*THE RECORDS*

****

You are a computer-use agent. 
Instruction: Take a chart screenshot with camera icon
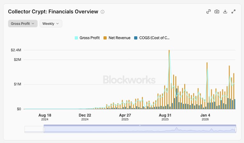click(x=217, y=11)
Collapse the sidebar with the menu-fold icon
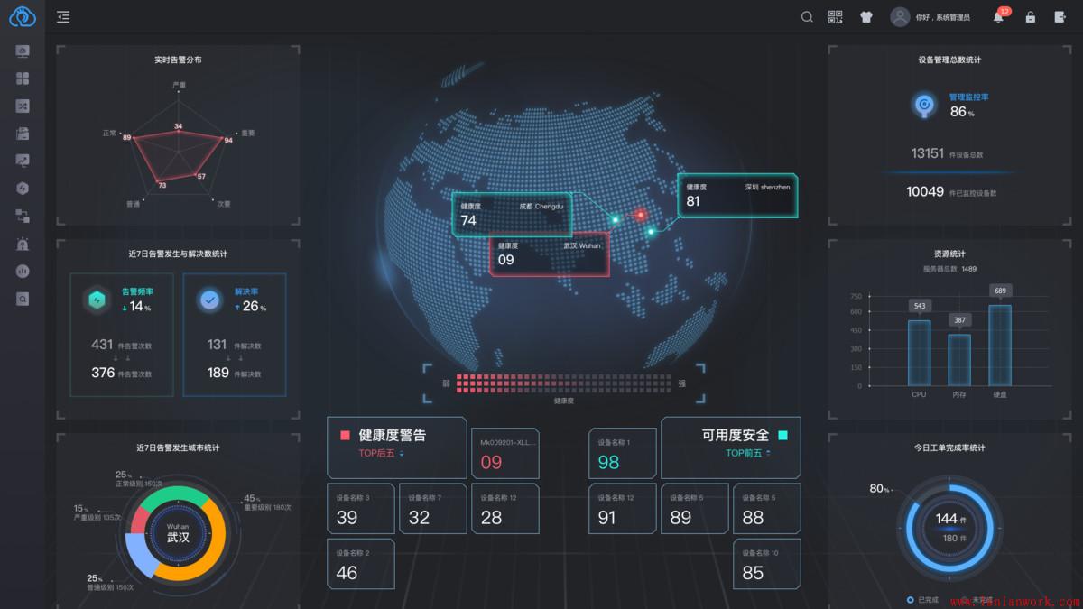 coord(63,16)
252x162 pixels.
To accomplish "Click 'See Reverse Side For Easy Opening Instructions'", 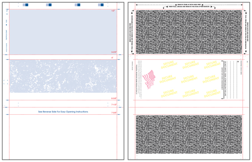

****

*OBJECTIVE*
Copy the text of every entry above word for word, and leave out the pictures.

*TASK RESPONSE*
You are a computer-use agent. 
Instruction: Take a chart screenshot with camera icon
click(x=217, y=11)
Collapse the sidebar with the menu-fold icon
 coord(63,16)
252x162 pixels.
To accomplish "Click 'See Reverse Side For Easy Opening Instructions'", 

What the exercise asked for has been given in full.